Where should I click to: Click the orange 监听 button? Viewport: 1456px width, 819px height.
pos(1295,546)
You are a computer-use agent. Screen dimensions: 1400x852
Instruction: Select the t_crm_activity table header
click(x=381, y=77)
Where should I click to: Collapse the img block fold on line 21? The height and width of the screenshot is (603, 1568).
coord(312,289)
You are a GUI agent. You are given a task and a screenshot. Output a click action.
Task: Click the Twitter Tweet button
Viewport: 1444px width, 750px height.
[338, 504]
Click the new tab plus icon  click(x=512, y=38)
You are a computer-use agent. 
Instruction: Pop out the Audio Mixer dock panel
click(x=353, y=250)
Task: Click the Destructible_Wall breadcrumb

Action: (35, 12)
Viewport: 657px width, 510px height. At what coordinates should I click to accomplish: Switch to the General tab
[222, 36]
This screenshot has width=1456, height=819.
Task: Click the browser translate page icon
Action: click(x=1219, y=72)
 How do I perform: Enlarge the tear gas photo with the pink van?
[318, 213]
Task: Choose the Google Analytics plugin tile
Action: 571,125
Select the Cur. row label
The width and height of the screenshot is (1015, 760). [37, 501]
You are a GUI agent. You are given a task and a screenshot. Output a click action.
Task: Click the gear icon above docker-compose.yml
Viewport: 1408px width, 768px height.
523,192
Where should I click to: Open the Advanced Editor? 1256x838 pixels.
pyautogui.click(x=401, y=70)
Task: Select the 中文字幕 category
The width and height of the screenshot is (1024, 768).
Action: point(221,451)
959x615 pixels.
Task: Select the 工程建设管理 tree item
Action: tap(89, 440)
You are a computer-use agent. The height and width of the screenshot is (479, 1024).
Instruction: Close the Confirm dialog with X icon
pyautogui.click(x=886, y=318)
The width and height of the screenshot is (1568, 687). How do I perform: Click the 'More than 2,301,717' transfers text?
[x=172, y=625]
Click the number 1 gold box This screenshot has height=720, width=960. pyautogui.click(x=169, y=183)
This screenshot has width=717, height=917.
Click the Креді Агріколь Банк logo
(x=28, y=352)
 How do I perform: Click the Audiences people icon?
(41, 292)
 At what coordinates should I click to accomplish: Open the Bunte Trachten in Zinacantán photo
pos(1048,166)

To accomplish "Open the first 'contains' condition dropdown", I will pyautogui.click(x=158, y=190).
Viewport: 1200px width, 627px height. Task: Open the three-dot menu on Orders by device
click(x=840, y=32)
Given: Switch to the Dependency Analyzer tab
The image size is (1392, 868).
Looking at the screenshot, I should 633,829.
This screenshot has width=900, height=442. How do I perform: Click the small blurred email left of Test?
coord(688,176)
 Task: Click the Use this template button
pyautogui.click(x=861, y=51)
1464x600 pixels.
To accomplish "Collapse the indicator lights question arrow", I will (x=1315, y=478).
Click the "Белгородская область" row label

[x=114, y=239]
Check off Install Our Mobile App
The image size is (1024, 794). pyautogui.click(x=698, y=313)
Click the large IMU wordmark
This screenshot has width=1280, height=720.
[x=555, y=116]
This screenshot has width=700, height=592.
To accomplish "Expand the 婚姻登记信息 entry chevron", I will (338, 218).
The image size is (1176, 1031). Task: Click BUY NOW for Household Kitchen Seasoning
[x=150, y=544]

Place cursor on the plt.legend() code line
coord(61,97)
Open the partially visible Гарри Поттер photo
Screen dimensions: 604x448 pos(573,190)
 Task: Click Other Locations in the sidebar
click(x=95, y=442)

--

§ **作業指示**
「Viewport: 657px width, 510px」を含む行から始めて「[x=172, y=625]」を含む行までを、両端の行も含めて一字一句違えずに書き出しなさい。

§ **解答**
Viewport: 657px width, 510px height. At what coordinates should I click to accomplish: Switch to the General tab
[222, 36]
This screenshot has width=1456, height=819.
Task: Click the browser translate page icon
Action: click(x=1219, y=72)
 How do I perform: Enlarge the tear gas photo with the pink van?
[318, 213]
Task: Choose the Google Analytics plugin tile
Action: 571,125
Select the Cur. row label
The width and height of the screenshot is (1015, 760). [37, 501]
You are a GUI agent. You are given a task and a screenshot. Output a click action.
Task: Click the gear icon above docker-compose.yml
Viewport: 1408px width, 768px height.
523,192
Where should I click to: Open the Advanced Editor? 1256x838 pixels.
pyautogui.click(x=401, y=70)
Task: Select the 中文字幕 category
The width and height of the screenshot is (1024, 768).
Action: point(221,451)
959x615 pixels.
Task: Select the 工程建设管理 tree item
Action: tap(89, 440)
You are a computer-use agent. The height and width of the screenshot is (479, 1024).
Instruction: Close the Confirm dialog with X icon
pyautogui.click(x=886, y=318)
The width and height of the screenshot is (1568, 687). How do I perform: Click the 'More than 2,301,717' transfers text?
[x=172, y=625]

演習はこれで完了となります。